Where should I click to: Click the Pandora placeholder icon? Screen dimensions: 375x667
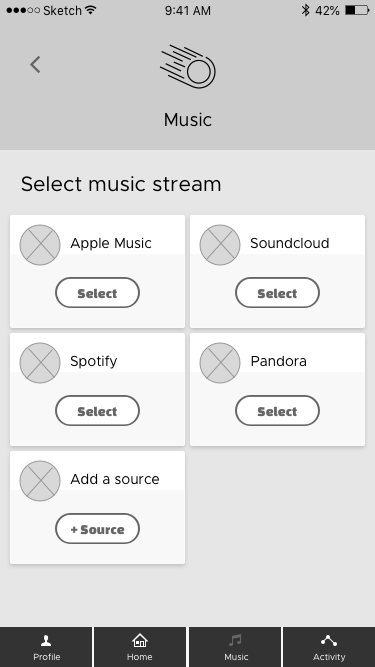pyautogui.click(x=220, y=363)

---

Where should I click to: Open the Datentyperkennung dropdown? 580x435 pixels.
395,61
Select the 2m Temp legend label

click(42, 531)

---

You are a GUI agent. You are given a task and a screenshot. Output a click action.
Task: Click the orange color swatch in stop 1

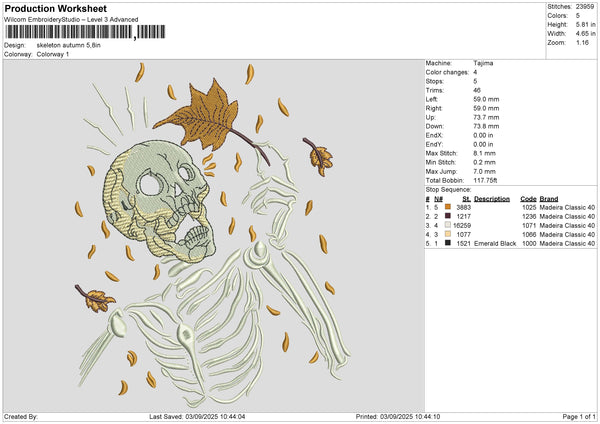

Assigned task: Copy the lines above exactly. Start with the line containing "You are a GUI", end with the line containing "Task: Click the orange color swatch in stop 1", and include both.

Finished task:
You are a GUI agent. You are given a task and a screenshot. Output a click action.
Task: Click the orange color swatch in stop 1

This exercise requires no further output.